Overview of Vault
Vault is the Internet Archive’s digital repository and preservation service that provides an extensible, affordable suite of features for institutions to meet their needs in managing and preserving digital collections. Vault leverages the existing non-profit infrastructure and open-source tools of Internet Archive for collecting, providing access, and ensuring the preservation of digital collections and integrates with many of Internet Archive’s widely-used services, such as Archive-It and archive.org. Institutions can use Vault to customize a repository or preservation approach that meets their technical requirements, preservation goals, and financial resources, including extensible features for data replication, geographic redundancy, and fixity reporting. Vault is currently in its pilot stage. If you are interested in joining the pilot partner community or have questions about the service, please email our product team at email@example.com. This guide will be updated as Vault launches in late 2022 or early 2023.

SET OF TASKS:
a. Summarize the overview of Vault in two sentences.
b. According to the overview of Vault, when is the service expected to launch?

SUPPLIED INFORMATION:

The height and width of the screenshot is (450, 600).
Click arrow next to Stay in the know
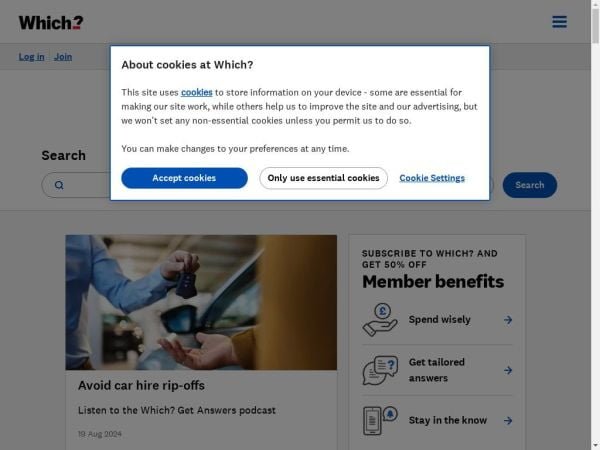508,421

EXPECTED RESPONSES:
a. Vault is the Internet Archive's digital repository and preservation service, built on its non-profit infrastructure and open-source tools and integrated with services such as Archive-It and archive.org. Institutions can customize it to their technical requirements, preservation goals, and budgets through features like data replication, geographic redundancy, and fixity reporting, and it is currently in a pilot stage ahead of a launch in late 2022 or early 2023.

b. In late 2022 or early 2023.